Nancy, in the section on carbohydrates in your Sports Nutrition Guidebook, you wrote that half of the grains we eat should be whole grains. The last few years I have steered away from refined white flour and processed grain-products, like white pasta, white bread and white rice. Can you talk me through your approach to processed carbs, and which ones actually have decent nutritional value?
Answer: The US Dietary Guidelines state that half of the grain foods we consume should be whole grain. I had always thought that “half” was a compromised recommendation, thinking health professionals could never get Americans to eat 100% whole grains. Come to learn that is not the reason.
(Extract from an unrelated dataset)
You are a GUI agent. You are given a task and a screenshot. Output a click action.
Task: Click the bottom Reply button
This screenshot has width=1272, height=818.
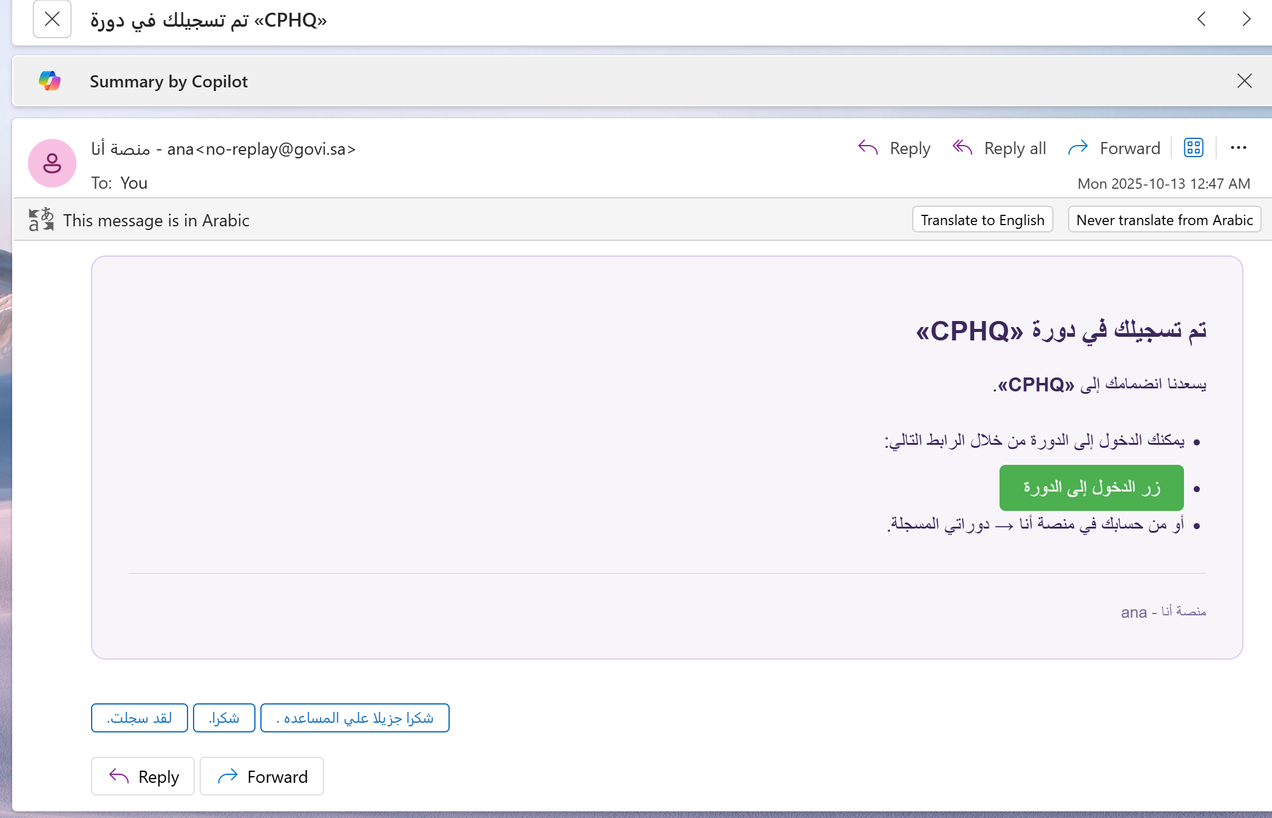click(x=143, y=776)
The reason we want half of grains to be whole grains is we want the other half to be grains enriched with B-vitamins and iron. Enrichment happens primarily with refined grains. Foods that are 100% whole grain want to tout they are “100% natural” —with nothing added to them. That means, the nutrients of concern (B-vitamins and iron) are not added. Hence, my message is that processed foods are not always bad for you and there can be unintended consequences to avoiding them (anemia, birth defects).
Rather than categorizing white flour as a bad food, look to see if the whole day’s diet is balanced or unbalanced. You can enjoy refined white flour as part of your balanced diet. It offers helpful nutrients: fuel for your muscles, B-vitamins to convert food into energy, and iron to prevent anemia. While it many lack some nutrients that got lost during processing, refined grains are not “totally worthless.”
But even if they were “worthless,” please keep in mind you can get all the nutrients you need within 1,500 calories from of a variety of wholesome foods. Hence, if you require at least 2,000+ calories/day, you have space for some “worthless” white bread and you will not harm your health.
Keep in mind that no grain, refined or whole, is a powerhouse source of vitamins and minerals compared to nutrient dense vegetables, fruits, proteins and dairy-foods. For example, the tomato sauce on the pasta is far more nutrient-rich than either white or whole wheat pasta. Broccoli offers far more nutrients that dinner rolls, regardless of the rolls being made from white or whole wheat flour. Grains are excellent for muscle fuel, and that’s why they make the best performance-enhancing foundation to every sports-meal.